Figure 1: Expert structure in BiMoE, partitioning EEG and PPS signals into region-specific expert networks for encoding.
BiMoE Framework Architecture
BiMoE formalizes emotion recognition as a subject-independent multimodal learning problem, in which EEG signals are grouped by well-established brain cortical regions (prefrontal, central, parietal, occipital, temporal, and full-head) and assigned to corresponding dedicated experts. Each expert is implemented as a Global–Local Dual-Stream encoder (GL-DNet), integrating spatial graph convolutional layers (GCN) parameterized by weighted Phase Lag Index (wPLI) adjacency matrices with a parallel channel-wise CNN to capture local temporal structure.
Peripheral physiological signals (ECG, GSR, respiration, etc.) are processed by an independent expert using a Multi-Scale Large Kernel CNN (MS-LKC), capturing non-EEG temporal dependencies. The outputs of all experts—including the EEG region experts and PPS expert—are dynamically fused using a learnable routing network (a two-layer MLP with softmax), which adaptively integrates expert logits into a joint representation. The entire network is trained end-to-end with a multi-objective loss that combines focal loss for class imbalance, expert load loss for diversity and utilization, and an expert disagreement regularization to promote orthogonality in expert predictions.
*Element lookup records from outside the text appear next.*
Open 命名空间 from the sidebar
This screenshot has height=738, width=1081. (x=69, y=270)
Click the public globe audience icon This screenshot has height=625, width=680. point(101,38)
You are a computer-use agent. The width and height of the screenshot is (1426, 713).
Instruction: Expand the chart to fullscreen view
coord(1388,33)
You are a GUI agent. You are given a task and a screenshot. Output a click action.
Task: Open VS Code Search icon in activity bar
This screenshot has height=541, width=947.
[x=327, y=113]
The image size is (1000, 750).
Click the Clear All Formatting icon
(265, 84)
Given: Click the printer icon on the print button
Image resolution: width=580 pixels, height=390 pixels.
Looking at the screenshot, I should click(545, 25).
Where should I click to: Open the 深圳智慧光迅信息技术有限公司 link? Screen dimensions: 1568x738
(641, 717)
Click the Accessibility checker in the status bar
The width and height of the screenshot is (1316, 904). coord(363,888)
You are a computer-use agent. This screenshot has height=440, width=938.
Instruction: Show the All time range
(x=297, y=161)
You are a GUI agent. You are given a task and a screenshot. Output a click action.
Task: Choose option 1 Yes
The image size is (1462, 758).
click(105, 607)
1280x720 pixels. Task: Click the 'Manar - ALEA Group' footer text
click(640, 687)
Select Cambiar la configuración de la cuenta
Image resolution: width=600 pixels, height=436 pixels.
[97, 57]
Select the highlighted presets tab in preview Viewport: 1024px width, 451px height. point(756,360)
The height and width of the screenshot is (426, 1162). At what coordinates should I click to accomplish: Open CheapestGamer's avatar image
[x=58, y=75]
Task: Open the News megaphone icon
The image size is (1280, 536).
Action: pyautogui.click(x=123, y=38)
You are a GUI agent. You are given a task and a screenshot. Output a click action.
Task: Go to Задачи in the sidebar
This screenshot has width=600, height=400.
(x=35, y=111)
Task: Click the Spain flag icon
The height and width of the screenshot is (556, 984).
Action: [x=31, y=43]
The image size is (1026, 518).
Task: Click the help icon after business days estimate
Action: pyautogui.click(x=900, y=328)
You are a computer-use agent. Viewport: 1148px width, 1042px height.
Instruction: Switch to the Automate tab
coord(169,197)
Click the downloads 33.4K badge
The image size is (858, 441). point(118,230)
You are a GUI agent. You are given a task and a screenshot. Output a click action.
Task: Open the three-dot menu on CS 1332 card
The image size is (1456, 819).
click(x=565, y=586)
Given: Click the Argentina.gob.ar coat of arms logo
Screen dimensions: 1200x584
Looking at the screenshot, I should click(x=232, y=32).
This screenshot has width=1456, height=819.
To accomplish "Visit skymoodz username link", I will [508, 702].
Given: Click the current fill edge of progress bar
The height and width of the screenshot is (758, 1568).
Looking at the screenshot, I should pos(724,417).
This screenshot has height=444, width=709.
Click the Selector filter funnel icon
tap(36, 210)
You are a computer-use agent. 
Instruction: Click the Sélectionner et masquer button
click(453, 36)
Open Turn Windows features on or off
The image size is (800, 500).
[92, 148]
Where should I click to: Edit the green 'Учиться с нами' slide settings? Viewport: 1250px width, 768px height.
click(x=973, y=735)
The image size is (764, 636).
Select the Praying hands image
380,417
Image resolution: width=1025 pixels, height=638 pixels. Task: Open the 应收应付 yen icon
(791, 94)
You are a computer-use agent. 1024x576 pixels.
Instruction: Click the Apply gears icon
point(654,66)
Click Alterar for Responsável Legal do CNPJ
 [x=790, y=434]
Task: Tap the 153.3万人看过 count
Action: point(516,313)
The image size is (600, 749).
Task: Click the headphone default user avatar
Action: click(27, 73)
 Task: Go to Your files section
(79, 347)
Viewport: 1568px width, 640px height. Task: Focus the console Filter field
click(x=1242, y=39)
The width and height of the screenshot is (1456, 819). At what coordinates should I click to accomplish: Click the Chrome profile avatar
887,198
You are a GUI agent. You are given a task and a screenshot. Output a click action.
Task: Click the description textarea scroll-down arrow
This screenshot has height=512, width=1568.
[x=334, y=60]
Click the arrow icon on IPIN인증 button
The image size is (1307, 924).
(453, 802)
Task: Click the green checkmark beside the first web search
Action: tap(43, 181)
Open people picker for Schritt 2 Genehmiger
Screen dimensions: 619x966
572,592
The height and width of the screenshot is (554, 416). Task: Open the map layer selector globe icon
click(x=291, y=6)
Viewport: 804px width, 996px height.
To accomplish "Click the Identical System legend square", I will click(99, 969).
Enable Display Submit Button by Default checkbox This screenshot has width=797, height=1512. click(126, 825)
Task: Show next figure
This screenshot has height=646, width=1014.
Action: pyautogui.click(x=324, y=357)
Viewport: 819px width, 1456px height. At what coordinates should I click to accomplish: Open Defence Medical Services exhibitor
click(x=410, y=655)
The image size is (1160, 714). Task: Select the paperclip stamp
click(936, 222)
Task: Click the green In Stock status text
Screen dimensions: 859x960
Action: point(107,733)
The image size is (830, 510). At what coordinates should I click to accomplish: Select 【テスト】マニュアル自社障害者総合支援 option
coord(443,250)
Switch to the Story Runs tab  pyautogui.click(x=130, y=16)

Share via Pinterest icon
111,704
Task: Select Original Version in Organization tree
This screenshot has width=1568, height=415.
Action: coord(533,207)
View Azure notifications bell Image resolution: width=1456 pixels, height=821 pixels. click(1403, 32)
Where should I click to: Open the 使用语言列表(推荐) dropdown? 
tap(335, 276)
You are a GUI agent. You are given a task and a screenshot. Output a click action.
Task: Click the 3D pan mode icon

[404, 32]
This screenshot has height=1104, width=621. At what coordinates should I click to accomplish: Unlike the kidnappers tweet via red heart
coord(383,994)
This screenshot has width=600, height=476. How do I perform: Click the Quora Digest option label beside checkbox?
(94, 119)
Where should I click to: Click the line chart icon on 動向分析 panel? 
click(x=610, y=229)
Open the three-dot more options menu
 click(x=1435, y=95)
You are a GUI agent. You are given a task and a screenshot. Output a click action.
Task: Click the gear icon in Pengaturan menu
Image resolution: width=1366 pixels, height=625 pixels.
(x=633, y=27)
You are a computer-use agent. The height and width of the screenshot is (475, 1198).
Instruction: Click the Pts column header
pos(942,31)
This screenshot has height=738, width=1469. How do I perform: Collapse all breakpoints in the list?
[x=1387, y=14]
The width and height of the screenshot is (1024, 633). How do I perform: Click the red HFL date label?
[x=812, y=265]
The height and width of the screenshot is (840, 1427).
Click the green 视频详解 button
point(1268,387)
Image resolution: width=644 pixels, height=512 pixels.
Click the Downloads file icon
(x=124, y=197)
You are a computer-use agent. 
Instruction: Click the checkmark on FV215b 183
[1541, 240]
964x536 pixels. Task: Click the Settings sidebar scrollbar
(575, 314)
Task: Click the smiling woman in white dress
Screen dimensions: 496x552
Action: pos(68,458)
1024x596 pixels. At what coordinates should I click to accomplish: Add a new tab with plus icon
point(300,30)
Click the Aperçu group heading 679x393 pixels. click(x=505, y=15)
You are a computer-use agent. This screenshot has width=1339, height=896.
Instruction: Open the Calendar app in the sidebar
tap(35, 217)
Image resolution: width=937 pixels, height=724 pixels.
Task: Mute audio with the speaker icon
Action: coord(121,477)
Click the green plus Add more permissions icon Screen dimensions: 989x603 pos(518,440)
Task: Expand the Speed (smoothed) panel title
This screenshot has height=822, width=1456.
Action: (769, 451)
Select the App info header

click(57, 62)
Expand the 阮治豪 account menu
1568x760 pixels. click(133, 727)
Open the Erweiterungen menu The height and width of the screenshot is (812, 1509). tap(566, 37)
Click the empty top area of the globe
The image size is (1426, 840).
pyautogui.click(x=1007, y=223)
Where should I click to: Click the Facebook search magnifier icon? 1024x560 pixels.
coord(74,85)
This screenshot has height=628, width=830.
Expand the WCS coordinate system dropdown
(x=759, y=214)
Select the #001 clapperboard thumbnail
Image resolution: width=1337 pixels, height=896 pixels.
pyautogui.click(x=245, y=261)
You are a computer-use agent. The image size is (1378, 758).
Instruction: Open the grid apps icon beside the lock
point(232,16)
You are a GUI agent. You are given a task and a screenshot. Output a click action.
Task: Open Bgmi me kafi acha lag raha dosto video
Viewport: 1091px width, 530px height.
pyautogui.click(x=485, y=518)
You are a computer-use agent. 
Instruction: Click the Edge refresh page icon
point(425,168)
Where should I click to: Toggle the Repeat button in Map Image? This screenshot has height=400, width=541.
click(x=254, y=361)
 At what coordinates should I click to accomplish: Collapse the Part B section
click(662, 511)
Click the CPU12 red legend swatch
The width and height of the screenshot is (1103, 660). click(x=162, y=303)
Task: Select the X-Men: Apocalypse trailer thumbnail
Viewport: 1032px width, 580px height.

Figure 2: BiMoE model overview, presenting EEG regional processing (GL-DNet), PPS module (MS-LKC), dynamic routing, and joint loss-based optimization.
Evaluation was conducted on two benchmark datasets, DEAP and DREAMER, covering both EEG-only and multimodal settings under stringent leave-one-subject-out protocols to ensure robustness and cross-subject generalization. On DEAP, BiMoE achieved classification accuracy gains ranging from 0.87% to 5.19% over competitive baselines for both Arousal, Valence, Dominance, and Liking dimensions. On DREAMER, the model realized notable improvements, with absolute accuracy increases of up to 5.79% for Arousal and 1.72% for Valence in the multimodal configuration.
These results are attributed primarily to three architectural advances: brain-region expert partitioning, wPLI-based functional connectivity modeling, and dynamic expert fusion. Importantly, ablation experiments demonstrate that removal or substitution of any critical component (e.g., swapping wPLI with PLI, eliminating the expert load or disagreement losses, or omitting regional division) consistently degrades performance, sometimes substantially. This provides empirical evidence for the indispensability of each module for effective EEG-dominant affect recognition.
Interpretability and Alignment With Neuroscience
Beyond numerical superiority, BiMoE explicitly enhances model transparency and interpretability. Visualization using SHAP confirms that the most influential features are concentrated in prefrontal and central brain regions, in alignment with neurophysiological evidence regarding the localization of affect processing. The expert partitioning makes modeling decisions more consistent with the established roles of cortical areas, moving beyond conventional "black-box" deep learning. Analysis of SHAP values on both datasets supports physiological validity and highlights the capacity of BiMoE for meaningful explanatory output.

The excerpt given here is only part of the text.